Segala puji dan syukur kehadirat Tuhan Yang Maha Esa yang telah
melimpahkan rahmat dan karunia-nya sehingga tim penulis dapat menyelesaikan
laporan kegiatan praktikum biokimia enzim amilase wohlgemuth. Praktikum ini
dilakukan dengan tujuan memenuhi tugas Ibu Rissa Laila Vifta, S.SI., M.Sc.,
Richa Yuswantina, S.Farm,Apt, M.Si., dan apt.

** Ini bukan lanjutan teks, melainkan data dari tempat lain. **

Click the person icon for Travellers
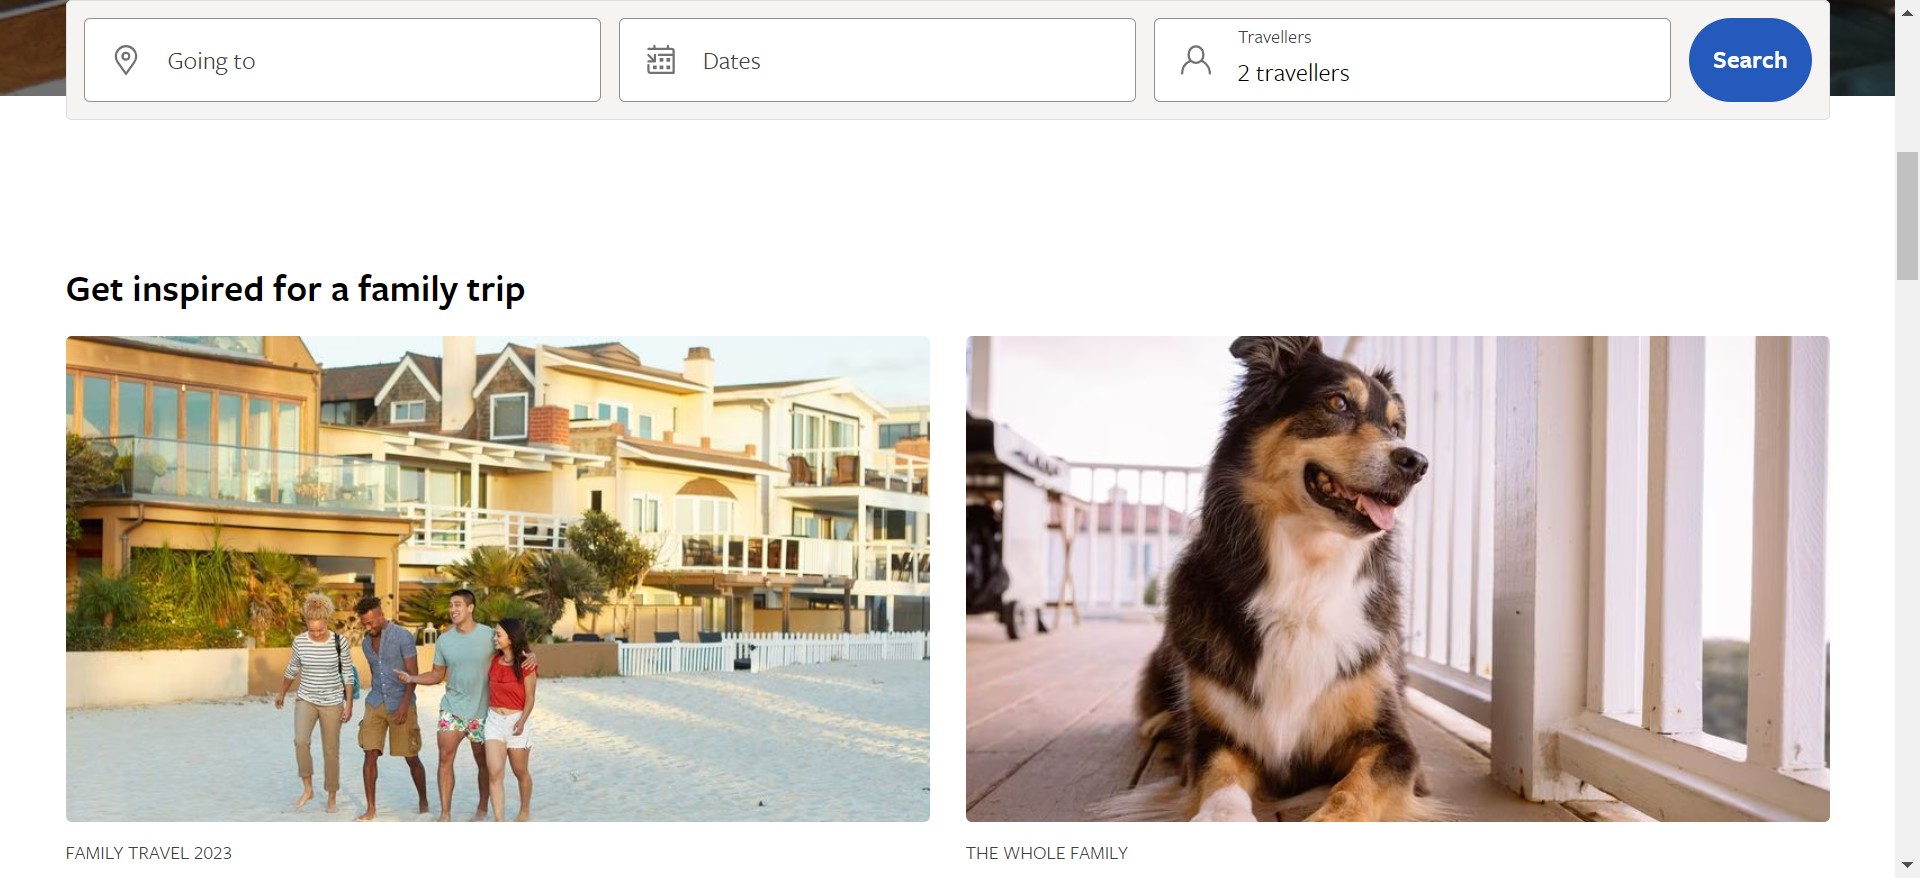The image size is (1920, 878). (x=1195, y=60)
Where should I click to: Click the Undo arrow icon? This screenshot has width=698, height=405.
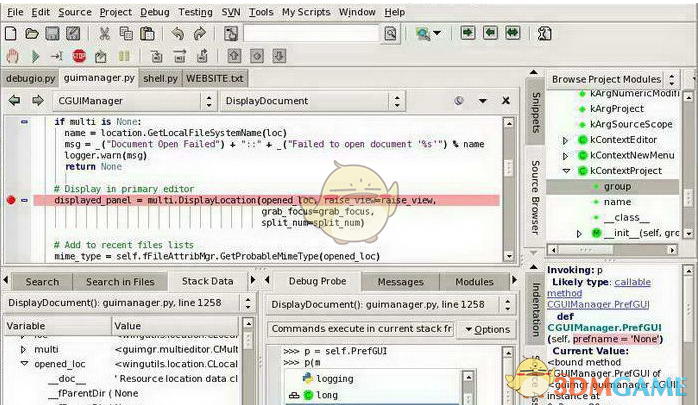point(178,33)
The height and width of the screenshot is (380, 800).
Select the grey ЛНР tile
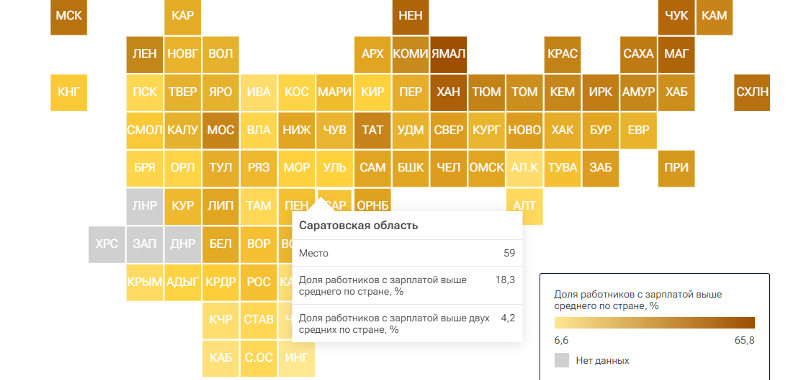pyautogui.click(x=144, y=206)
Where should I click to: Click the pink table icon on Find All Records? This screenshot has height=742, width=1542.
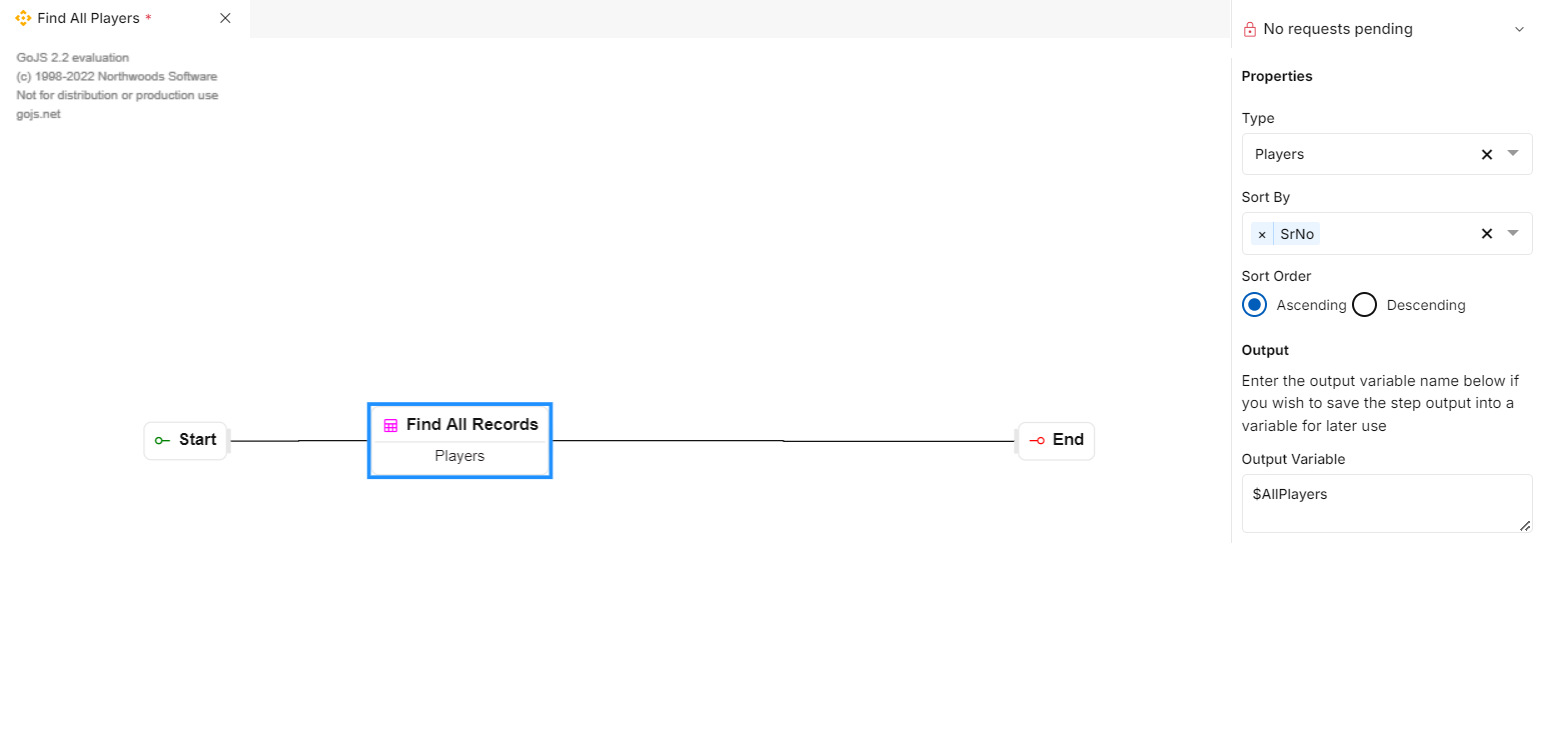(391, 425)
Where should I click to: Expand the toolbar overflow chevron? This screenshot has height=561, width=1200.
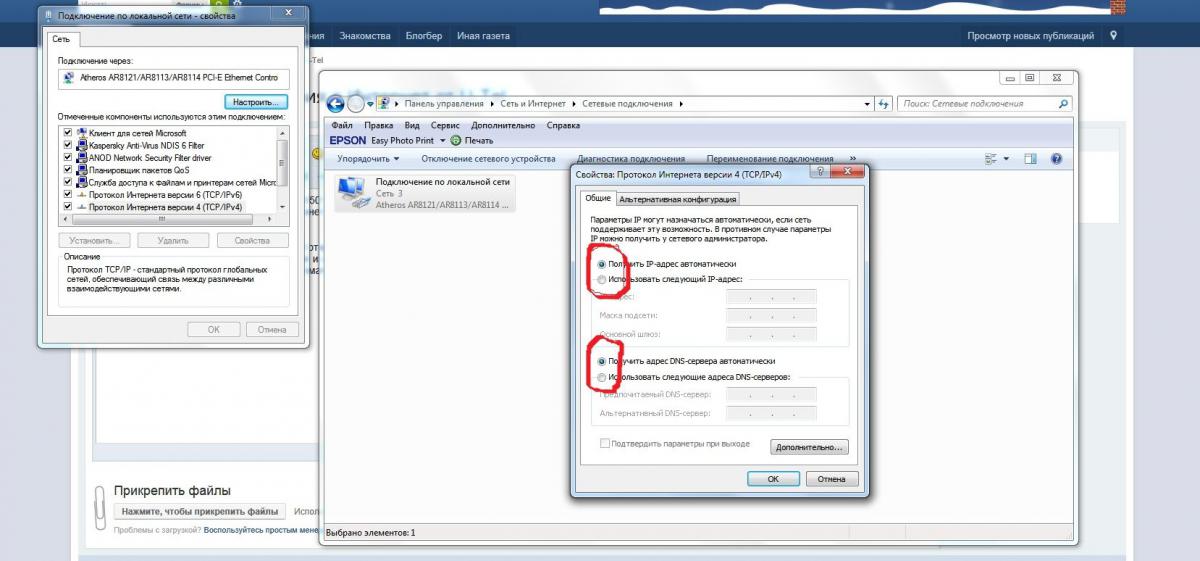pos(853,159)
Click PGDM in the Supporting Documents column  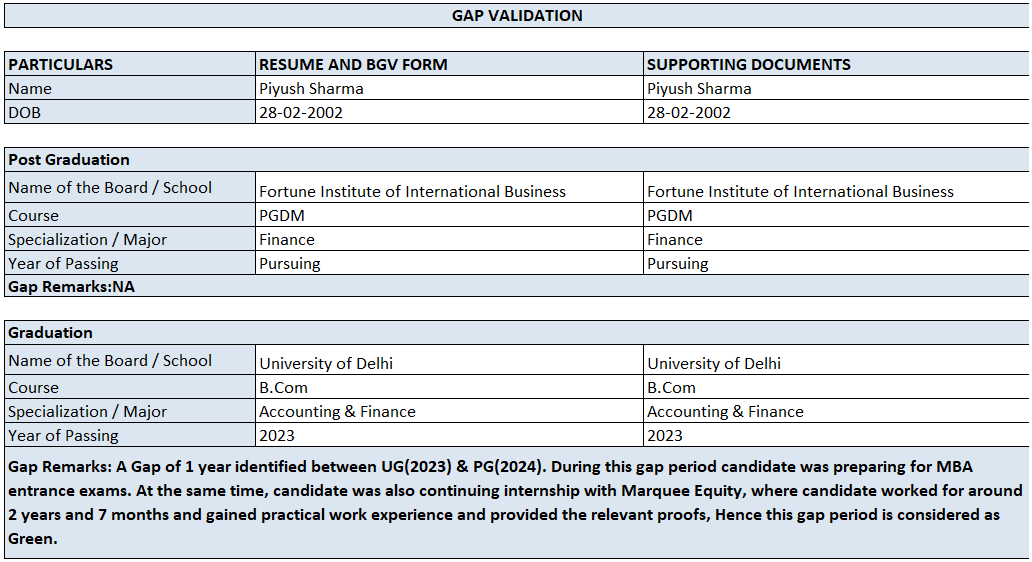coord(670,215)
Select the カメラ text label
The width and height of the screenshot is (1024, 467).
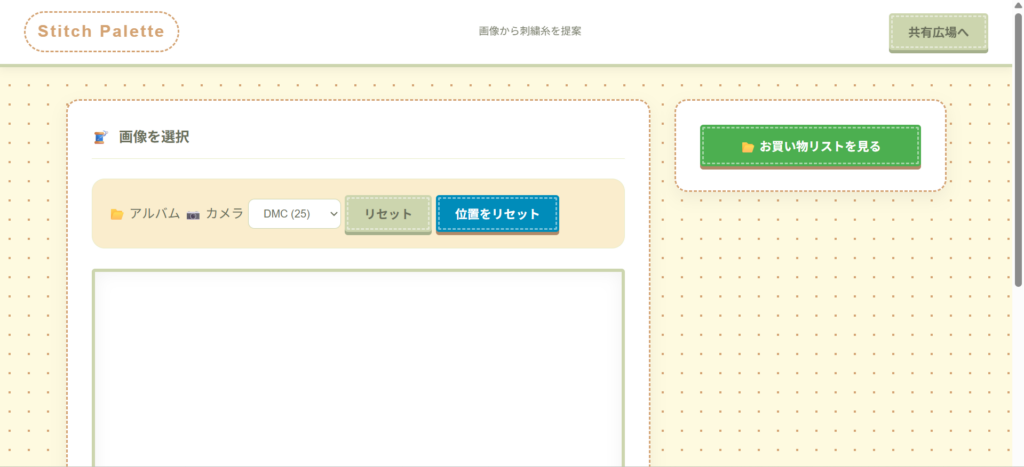point(224,214)
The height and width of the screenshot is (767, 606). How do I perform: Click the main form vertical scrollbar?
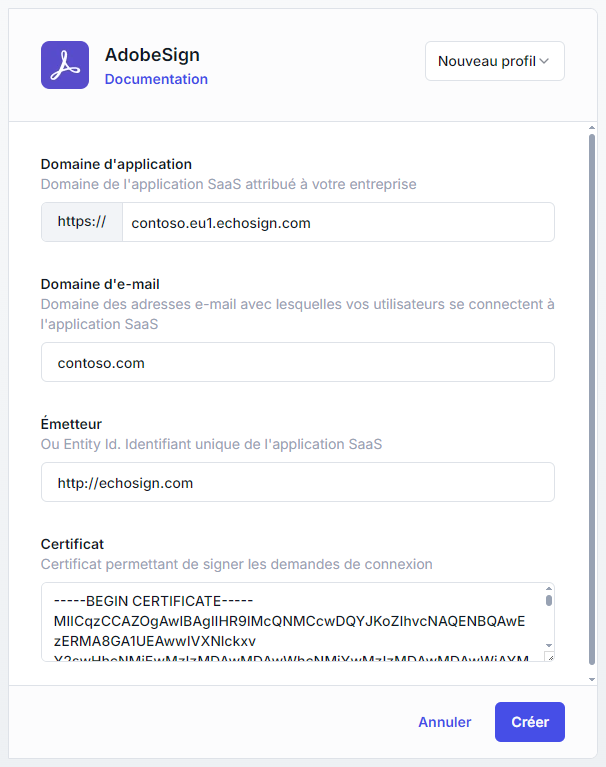pyautogui.click(x=593, y=400)
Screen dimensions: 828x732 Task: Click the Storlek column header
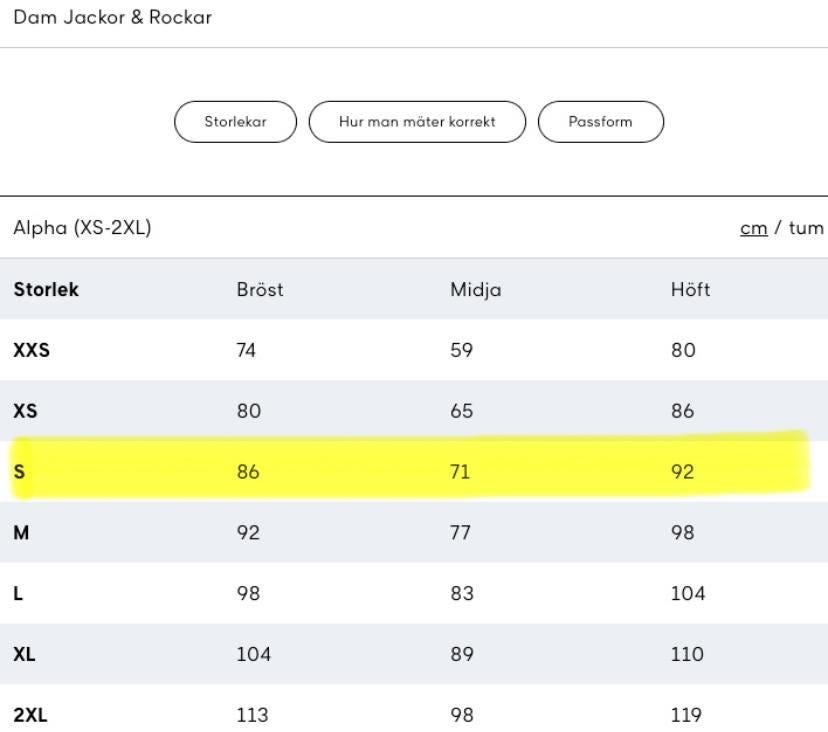pos(46,289)
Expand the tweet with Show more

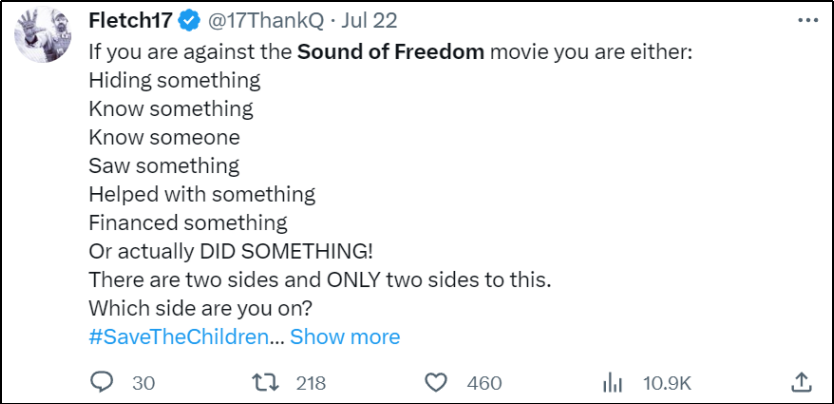pos(345,337)
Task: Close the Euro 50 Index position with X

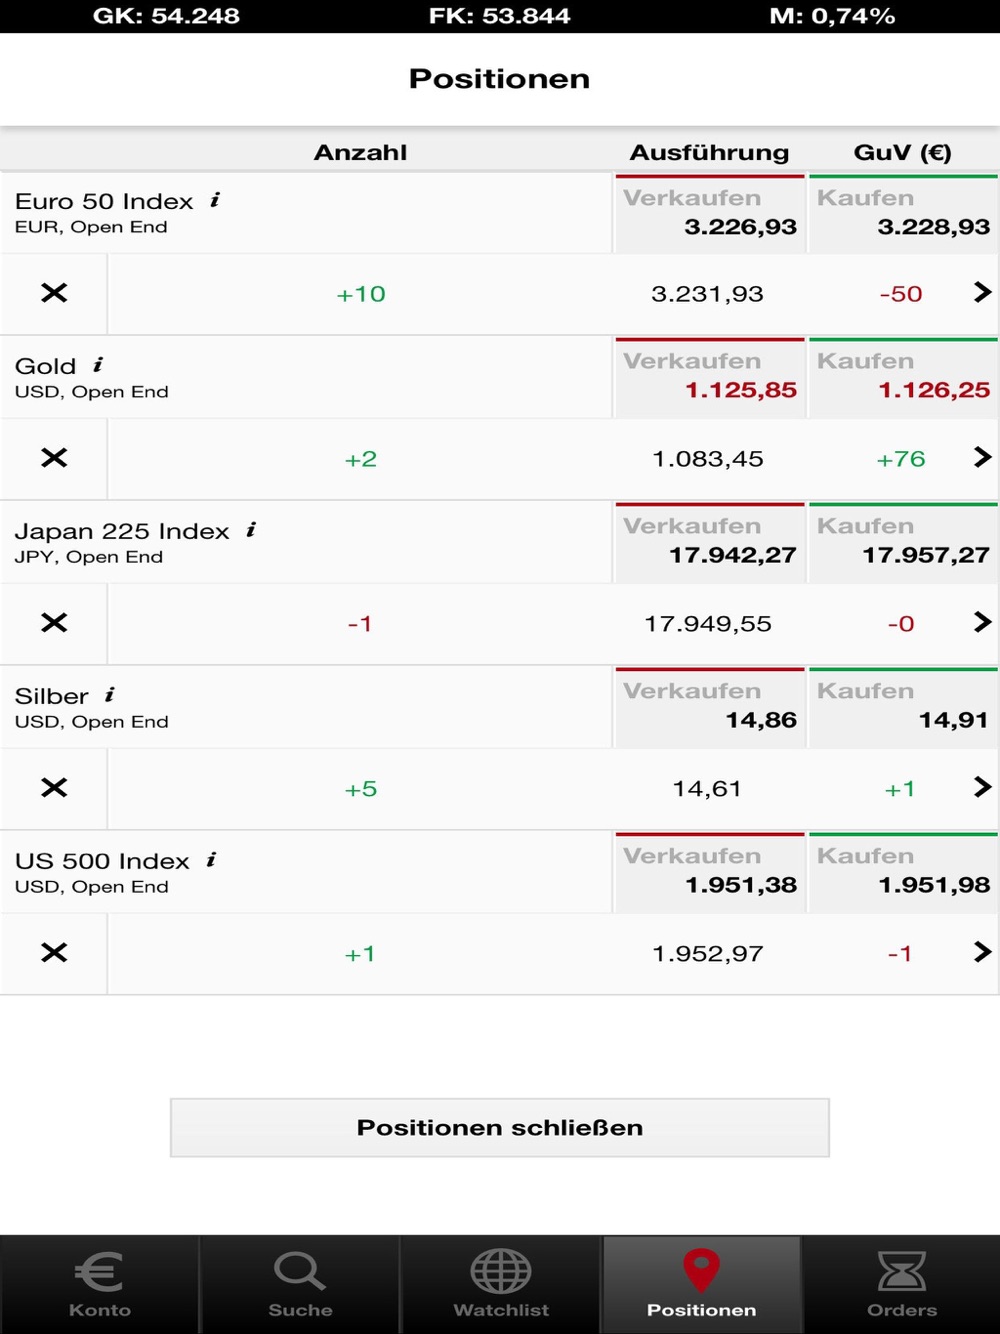Action: [54, 293]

Sikni Retno Karminingtyas,
S.Farm., M.Sc pada mata kuliah Praktikum Biokimia serta sebagai salah satu
upaya untuk meningkatkan budaya ilmiah di Universitas Ngudi Waluyo

Kami mengucapkan terima kasih kepada Ibu Rissa Laila Vifta, S.SI., M.Sc., Ibu
Richa Yuswantina, S.Farm,Apt, M.Si dan Ibu apt. Sikni Retno Karminingtyas,
S.Farm., M.Sc selaku dosen mata kuliah Praktikum Biokimia yang telah
memberikan tugas ini sehingga dapat menambah pengetahuan dan wawasan
sesuai dengan bidang studi yang kami tekuni. Kami juga mengucapkan terima
kasih kepada Teman-teman yang telah bekerja sama untuk melakukan praktikum
tersebut, sehingga kami dapat menyelesaikan laporan ini.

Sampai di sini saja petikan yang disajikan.